▶ **Fragmento del texto**:
+===+

Me he estado ocupando, en mis últimos artículos, de Eva Perón, de sus grandes aportes en beneficio de los trabajadores y los pobres y de sus rasgos de carácter que solían, a veces, llevarla a cometer lo que Perón llamaba “pequeños errores”, como la defenestración de Mercante y Bramuglia, por ejemplo. Ahora me voy a comenzar a ocupar del período 1952-1955, centrándome no en los logros del 2ª plan quinquenal, la exitosa gestión del ministro Gómez Morales, el control de la inflación o el giro político del gobierno con respecto a la economía, el inicio de la gran industria en Córdoba y Campana, el gasoducto Comodoro Rivadavia o la erradicación definitiva de la langosta de los campos argentinos. Hoy, voy a hacer de abogado del diablo, ocupándome de los sucesivos errores que cometió Perón (y que él calificaría de pequeños) que hicieron, poco a poco, posible su caída anticipada en el 55, hasta llegar al gran error que la precipitó.
“¡Perón está sólo!” solía repetir Evita en sus últimos discursos ante los trabajadores, y también lo sugirió en “Mi testimonio”. Desde el inicio de su 2ª presidencia se hizo evidente que esa advertencia era cierta. De todo el grupo que lo acompañó en la 1ª no quedaba casi nadie. Muerta su mujer, Mercante defenestrado y, con él, Jauretche y todo Forja, más Arturo Sampay. El canciller Bramuglia había renunciado voluntariamente, seis veces, porque estaba harto de los ataques personales de Evita. Quedaron entre sus colaboradores, Ramón Carrillo, que también sería injustamente defenestrado en 1954 y Luis Borlenghi en el ministerio del Interior. Este último, además de ser el que se ocupaba de encarcelar opositores, picanear comunistas, para después admnistiarlos a todos, aprendió algo de la defenestración de Mercante: el general ya no toleraba que sus ministros discutieran sus decisiones (lo cual era frecuente durante su 1ª presidencia) así que aprendió a callar ante él. Cuando en noviembre del 54, Perón empezó a enfrentarse abiertamente con la Iglesia, Borlenghi, preocupado, pensaba que era un error y de los grandes, pero no se lo dijo al presidente, sino que lo comentó con el ministro Gómez Morales, que compartía su opinión. Con el senador Díaz de Vivar ocurrió lo mismo. Gómez Morales se lo comentó al ministro Remorino, que coincidía. Remorino se lo comentó a Díaz de Vivar, que opinaba igual. Le preguntó entonces: “¿y qué hacemos?”. La respuesta de Díaz de Vivar fue: “Nada, dejarnos romper el culo”.

+===+

▶ **En qué consiste**:
Continúa, por favor, el artículo sobre los errores de Perón entre 1952 y 1955 a partir de su última oración.

+===+

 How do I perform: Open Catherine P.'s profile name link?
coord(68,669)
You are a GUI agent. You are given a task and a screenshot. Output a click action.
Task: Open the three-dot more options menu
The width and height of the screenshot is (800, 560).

+===+

▶ **Resultado**:
En síntesis, durante su segunda presidencia, Perón ya no toleraba discusiones en las reuniones de gabinete, durante las cuales daba muestras de aburrimiento. Lo que prefería eran colaboradores obedientes que ejecutaran sus órdenes. No era esto lo que había enseñado en sus clases, en las que recomendaba la autocrítica y la discusión sincera entre compañeros. Pero fue lo que comenzó a preferir a medida que transcurrían sus años de gobierno. Según Jauretche, era un cansancio propio de los gobernantes que gobernaban durante largo tiempo, un desgaste propio del ejercicio del poder.
Fue la hora de Apold, Aloé, el almirante Tessaire o Méndez San Martín. Veamosló actuar empezando por este último. Flamante ministro de educación, tuvo tres ocurrencias al frente de su ministerio. 1ª) Convertir a “La Razón de mi Vida” en libro de lectura escolar que se obsequiaba a los alumnitos que se destacaban. 2ª) Crear la Unión de Estudiantes Secundarios, la famosa UES, de la que nos ocuparemos en los próximos párrafos. Su tercera ocurrencia fue la difusión en las escuelas públicas de libritos para aprender a leer que decían genialidades tales como “Mi mamá me ama, mi papá me ama, Perón me ama y Evita también”. Con este tipo de novedades, tal vez el séquito del presidente, y él mismo, creyeran que en las próximas elecciones se ganaría con el 70% o más.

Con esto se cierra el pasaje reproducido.